By analyzing the datasets as a time series, Esri observed a sinusoidal seasonality trend indicating that the peaks between hurricane events in the Northern Hemisphere and cyclones in the Southern Hemisphere were offset by about six months, matching the time when summer occurs in these hemispheres. One difference is that hurricanes over the Indian basin occur throughout the year because they are influenced by a monsoon phenomenon.

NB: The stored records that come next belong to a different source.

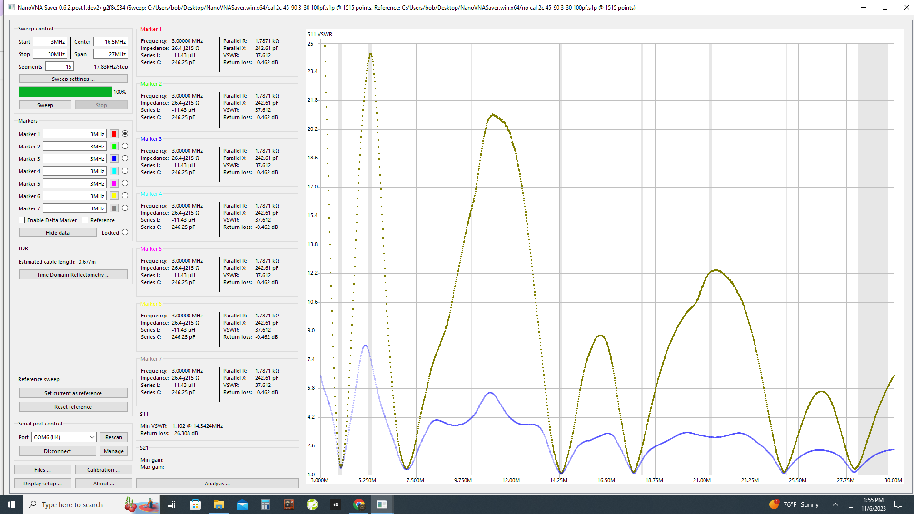Image resolution: width=914 pixels, height=514 pixels.
Task: Open the Analysis panel
Action: 217,484
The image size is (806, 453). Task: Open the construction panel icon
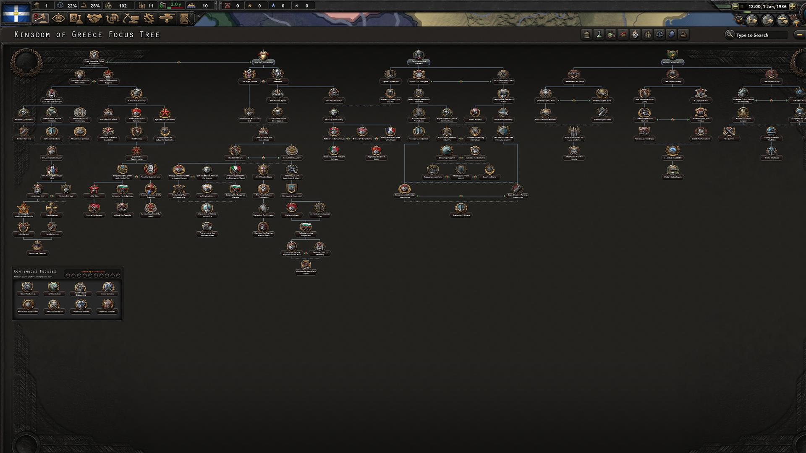click(130, 18)

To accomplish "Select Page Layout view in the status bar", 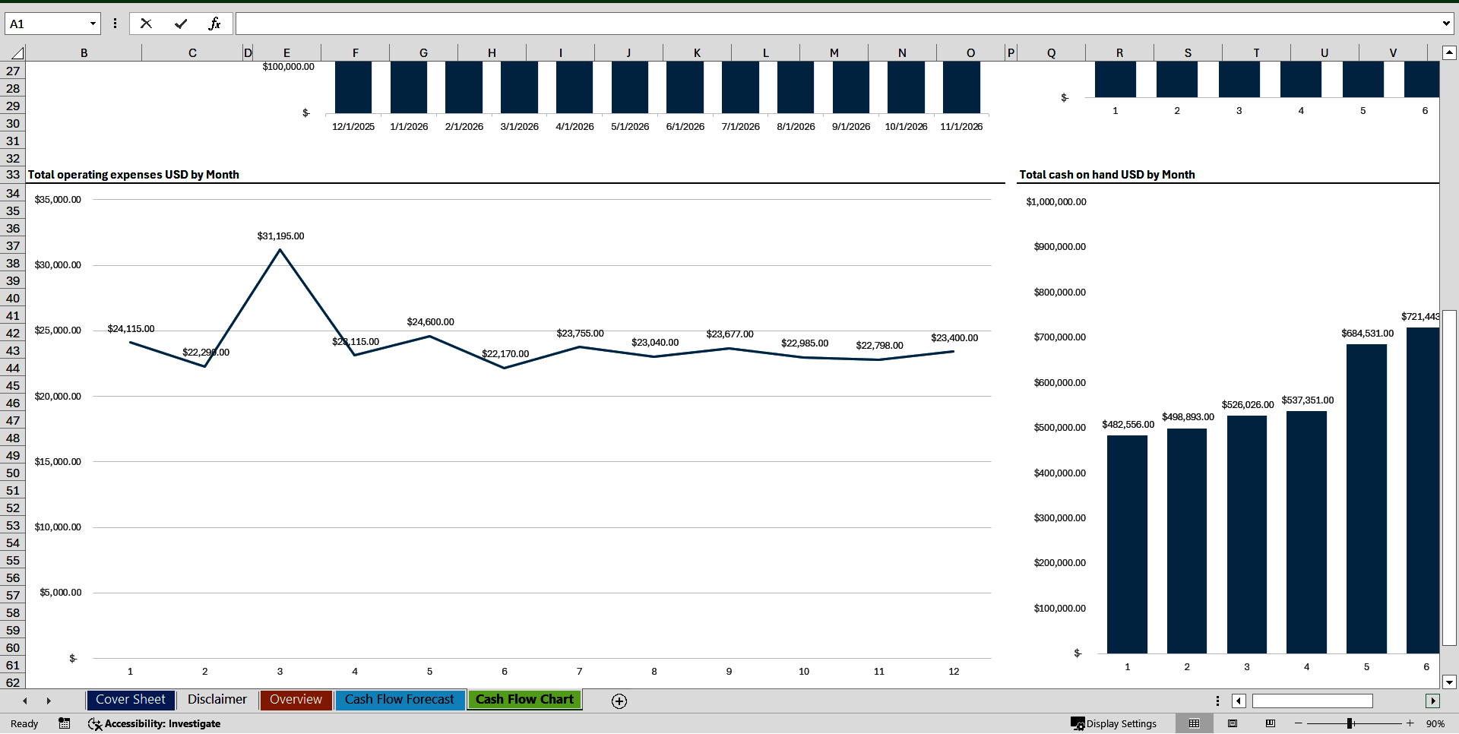I will tap(1231, 723).
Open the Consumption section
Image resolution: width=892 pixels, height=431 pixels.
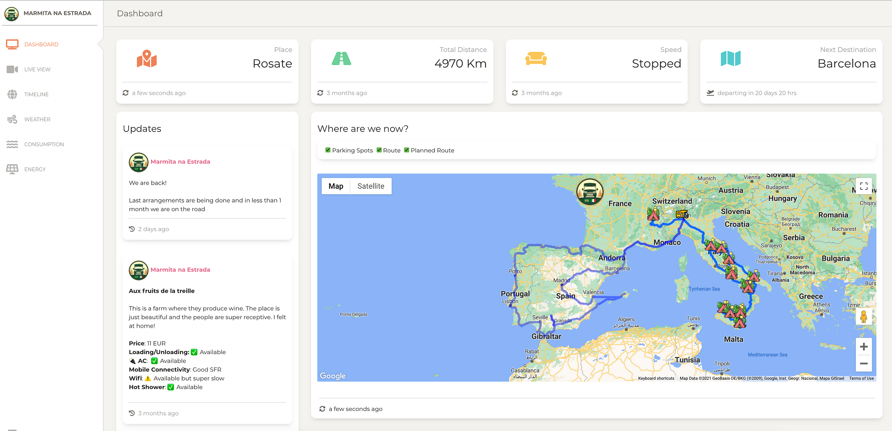44,144
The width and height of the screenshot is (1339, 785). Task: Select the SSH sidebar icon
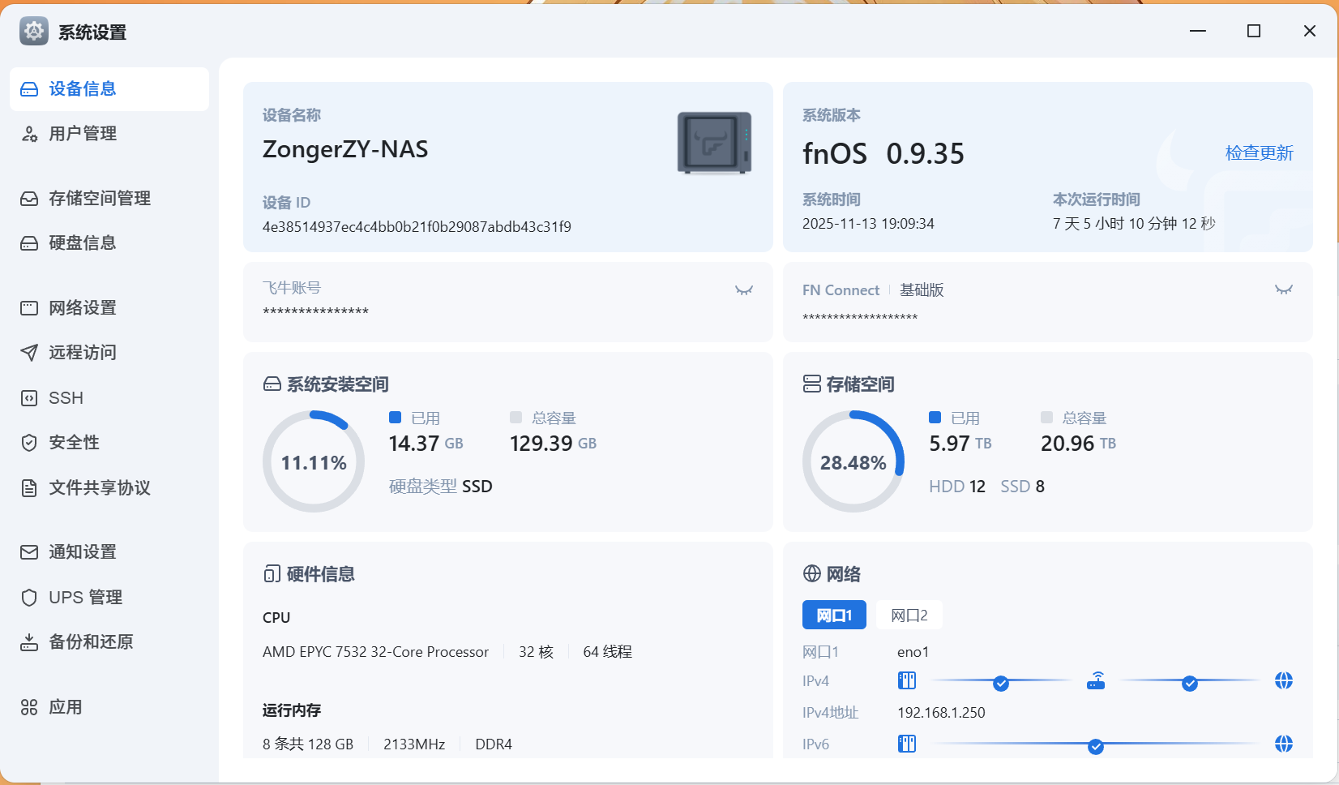[x=29, y=397]
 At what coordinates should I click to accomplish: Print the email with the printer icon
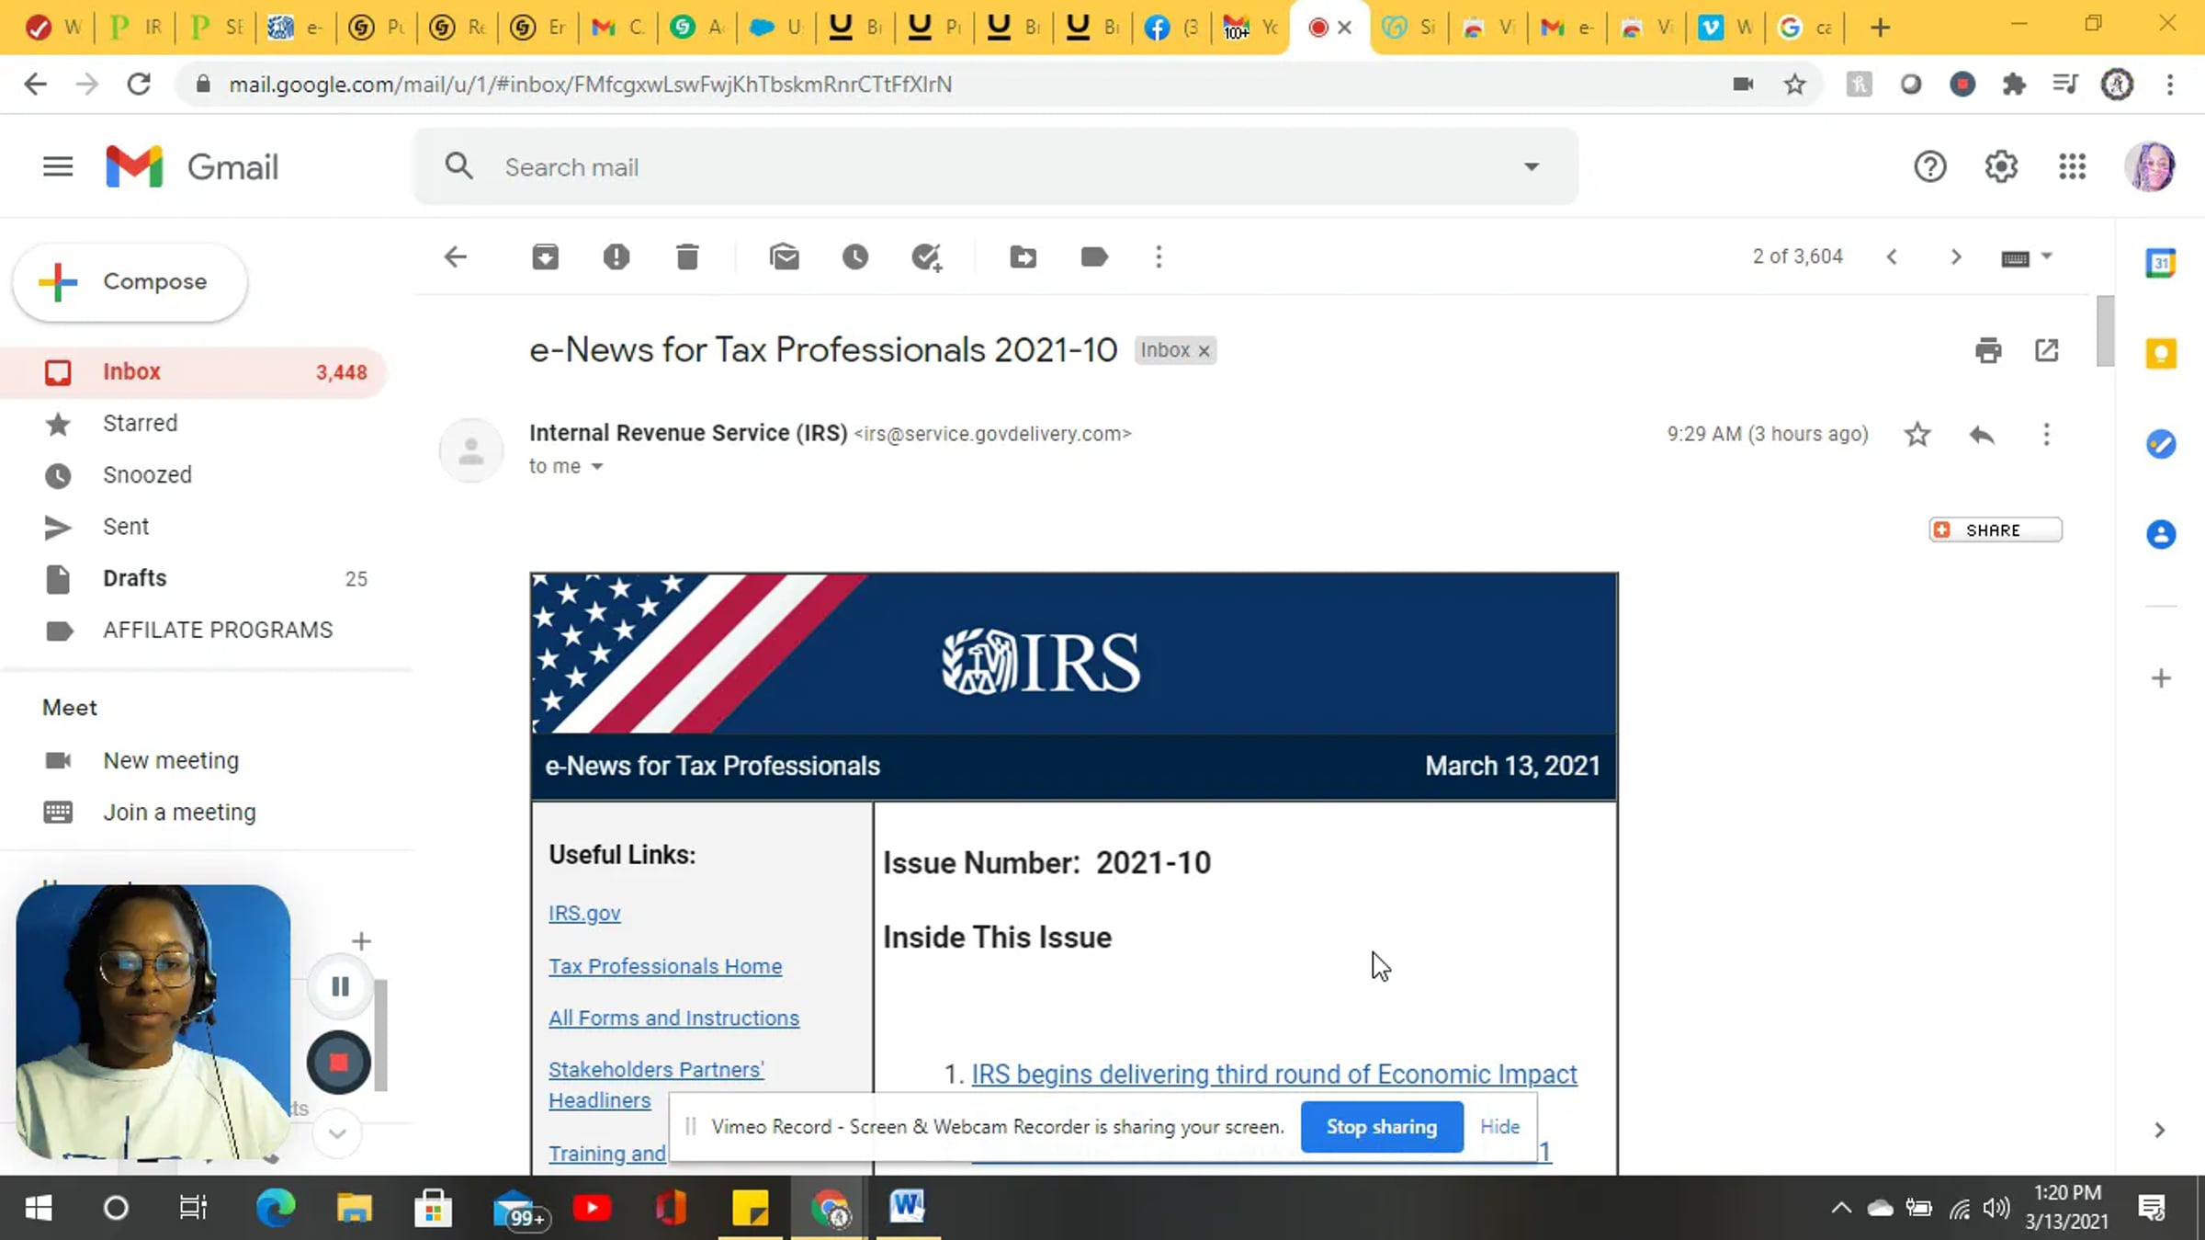(x=1988, y=350)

When Esri overlaid the hurricane tracks over coastlines, the trend showed that most hurricanes make landfall. Once they do, most of them travel less than 100 miles inland. Using spatial density analysis on the landfall locations, Esri found that repeat landfall of hurricanes affects the Atlantic coast along North and South Carolina in the United States, the states of Odisha and West Bengal in India, several areas on China’s east coast, the southern tip of Japan, and most of the Philippines. By using GeoEnrichment, the process of adding demographic and lifestyle data to maps, we get a sense of how hurricane landfalls may impact people and places, although more research is needed.
Massive datasets such as the one used in this study don’t typically fit within the computational memory of a scientist’s laptop or workstation and are quite common in climate studies. To solve a problem of this scale, Esri used distributed and delayed analysis tools with ArcGIS API for Python to wrangle and aggregate the data. The analysis was performed entirely in Python on ArcGIS Notebooks, a hosted Jupyter Notebook environment that provides access to datasets and tools from Esri and many analytical libraries available in the scientific Python ecosystem.